En 1953, un sobre sin remitente llegó a sus manos desde Múnich. En su interior, una sola frase manuscrita en alemán: «Si desea saber qué ocurrió con su hijo, preséntese en esta dirección el 12 de marzo, a las 14 horas.»
Las manos le temblaron tanto que debió apoyar la carta sobre la mesa para releerla. ¿Quién sabía quién era ella? ¿Sería una trampa? A pesar del miedo, tomó el tren y por primera vez desde su liberación volvió a cruzar la frontera alemana. Cada kilómetro reavivaba los recuerdos: los uniformes, las órdenes gritadas, el olor del campo.
La dirección la llevó a un edificio gris en un barrio obrero de Múnich. Subió al tercer piso con el corazón desbocado. Una mujer de unos cincuenta años, con el cabello gris recogido, abrió la puerta. Ese encuentro sería el punto de partida de una búsqueda que revelaría la existencia de una red clandestina coordinada por un oficial llamado von Steiner y el verdadero destino de los niños nacidos en aquel campo.

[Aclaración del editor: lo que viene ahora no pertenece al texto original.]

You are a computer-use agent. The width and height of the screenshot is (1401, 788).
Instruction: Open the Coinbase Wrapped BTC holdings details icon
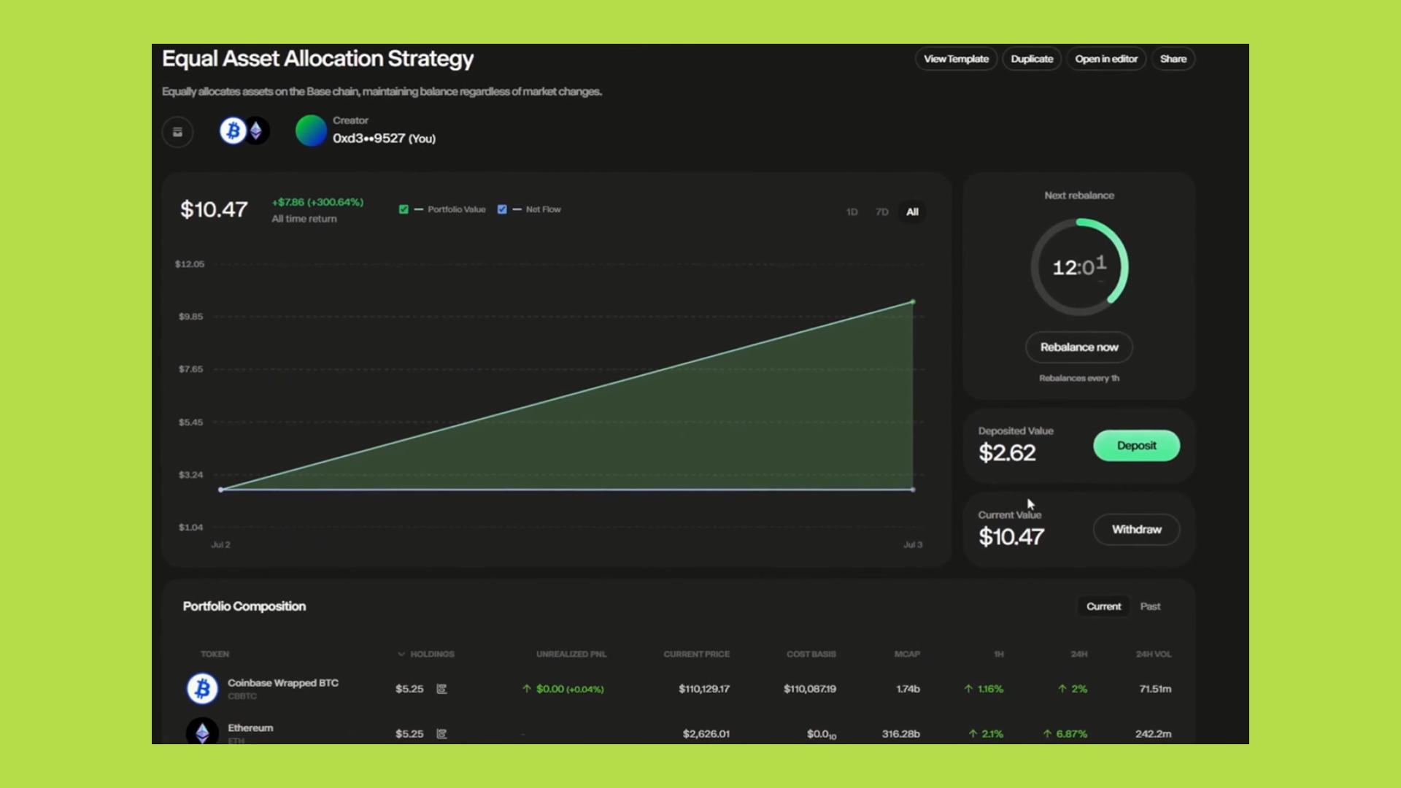coord(441,689)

Una memoria que se niega a desaparecer
Lo que aquella sobreviviente reveló en su entrevista de 2010 constituye un testimonio esencial sobre las mujeres olvidadas de la Segunda Guerra Mundial: aquellas que sufrieron violencia reproductiva sistemática y cuyas historias fueron silenciadas por la vergüenza social y la prisa por reconstruir Europa. Su relato demuestra que la guerra no terminó en 1945 para todas las víctimas. Para muchas, apenas comenzaba otro capítulo: el de buscar, durante toda una vida, a los hijos que les arrebataron y la verdad que se les negó.